“We try to change the hand we’ve been dealt just by shuffling the cards,” Sheila said with a sigh. “It doesn’t work. I know now we have to deal from a new deck.”
Sheila is a woman who suffered much from childhood wounds. She attempted to carve out a life for herself in lots of different areas, but her wounds got in the way. Her relationships, her career, her life satisfaction always reflected the same dysfunctional patterns and dead ends. After several bad marriages, she was distraught to see her own negative patterns showing up in her children’s struggle to thrive. She entered therapy.
We are each dealt a hand from the deck of life. Our family, the country in which we are indoctrinated, the tradition and values we’re given – these all influence how we interface with and receive life. Our wounds put us on a path, deepen our capacity to experience, as well as offer clues as to how to out-step the narrowness of possibilities we’ve inherited.
Repeating old patterns, carting around the same old expectations, hiding behind the same old self-talk and perspectives that colored our life until now, will not change our story. We have to “deal from a new deck,” as Sheila says. We have to change the program, the self-talk, the possibilities. We have to have the courage to let go of the old deck.

Supplied material
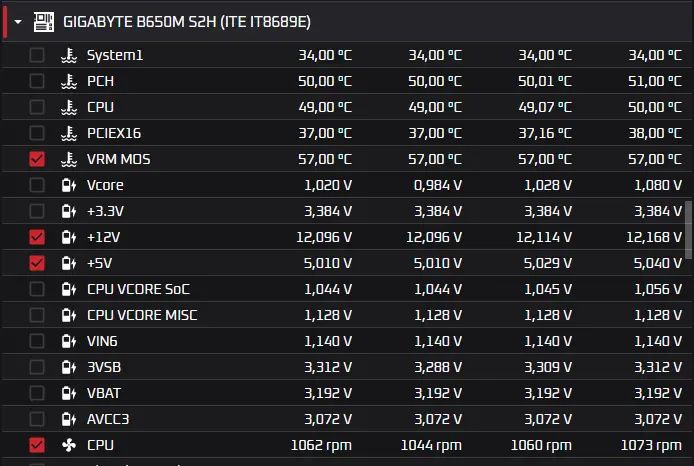Click the voltage icon next to 3VSB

Your tasks
• 1. In the text about dealing from a new deck, what did Sheila do after seeing her own negative patterns in her children's struggle to thrive?
• 2. Please repeat the stretch from "We are each" through "possibilities we’ve inherited." in the text about dealing from a new deck, swapping "deck of life" for "table of fate".

Replies
• 1. She entered therapy.

• 2.
We are each dealt a hand from the table of fate. Our family, the country in which we are indoctrinated, the tradition and values we’re given – these all influence how we interface with and receive life. Our wounds put us on a path, deepen our capacity to experience, as well as offer clues as to how to out-step the narrowness of possibilities we’ve inherited.